Abstract
The James Webb Space Telescope (JWST) will enable the detection of optical
emission lines in galaxies spanning a broad range of luminosities out to
redshifts z > 10. Measurements of key galaxy properties, such as star formation
rate and metallicity, through these observations will provide unique insight
into, e.g., the role of feedback from stars and active galactic nuclei (AGNs)
in regulating galaxy evolution, the co-evolution of AGNs and host galaxies, the
physical origin of the "main sequence" of star-forming galaxies and the
contribution by star-forming galaxies to cosmic reionization. We present an
original framework to simulate and analyse observations performed with the Near
Infrared Spectrograph (NIRSpec) on board JWST. We use the beagle tool (BayEsian
Analysis of GaLaxy sEds) to build a semi-empirical catalogue of galaxy spectra
based on photometric spectral energy distributions (SEDs) of dropout galaxies
in the Hubble Ultra Deep Field (HUDF). We demonstrate that the resulting
catalogue of galaxy spectra satisfies different types of observational
constraints on high-redshift galaxies, and use it as input to simulate
NIRSpec/prism (R~100) observations. We show that a single "deep" (~100 ks)

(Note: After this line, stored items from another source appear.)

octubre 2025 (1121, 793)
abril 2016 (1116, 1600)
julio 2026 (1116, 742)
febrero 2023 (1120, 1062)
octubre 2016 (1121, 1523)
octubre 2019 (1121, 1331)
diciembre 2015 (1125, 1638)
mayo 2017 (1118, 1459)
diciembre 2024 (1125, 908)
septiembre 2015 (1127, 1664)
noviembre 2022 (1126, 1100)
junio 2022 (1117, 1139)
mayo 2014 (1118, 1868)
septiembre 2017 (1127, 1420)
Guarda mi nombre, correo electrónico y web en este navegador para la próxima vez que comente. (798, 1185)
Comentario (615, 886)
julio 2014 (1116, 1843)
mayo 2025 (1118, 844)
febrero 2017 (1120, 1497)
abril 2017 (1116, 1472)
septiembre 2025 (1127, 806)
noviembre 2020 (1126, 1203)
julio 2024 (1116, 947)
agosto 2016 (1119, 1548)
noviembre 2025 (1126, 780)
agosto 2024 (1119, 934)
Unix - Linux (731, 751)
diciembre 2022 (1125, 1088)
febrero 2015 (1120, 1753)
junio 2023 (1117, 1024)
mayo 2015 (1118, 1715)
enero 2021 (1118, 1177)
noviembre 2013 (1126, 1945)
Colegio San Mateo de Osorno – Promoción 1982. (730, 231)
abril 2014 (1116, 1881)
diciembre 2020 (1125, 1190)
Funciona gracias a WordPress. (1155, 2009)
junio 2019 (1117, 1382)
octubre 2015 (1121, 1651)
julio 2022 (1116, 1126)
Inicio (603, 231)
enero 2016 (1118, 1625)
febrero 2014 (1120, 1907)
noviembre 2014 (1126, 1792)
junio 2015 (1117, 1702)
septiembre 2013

NIRSpec/prism pointing in the HUDF will enable S/N > 3 detections of multiple
optical emission lines in ~30 (~60) galaxies at z > 6 (z~ 4-6) down to F160W <
30 mag AB. Such observations will allow measurements of galaxy star formation
rates, ionization parameters and gas-phase metallicities within factors of 1.5,
mass-to-light ratios within a factor of 2, galaxy ages within a factor of 3 and
V-band attenuation optical depths with a precision of 0.3.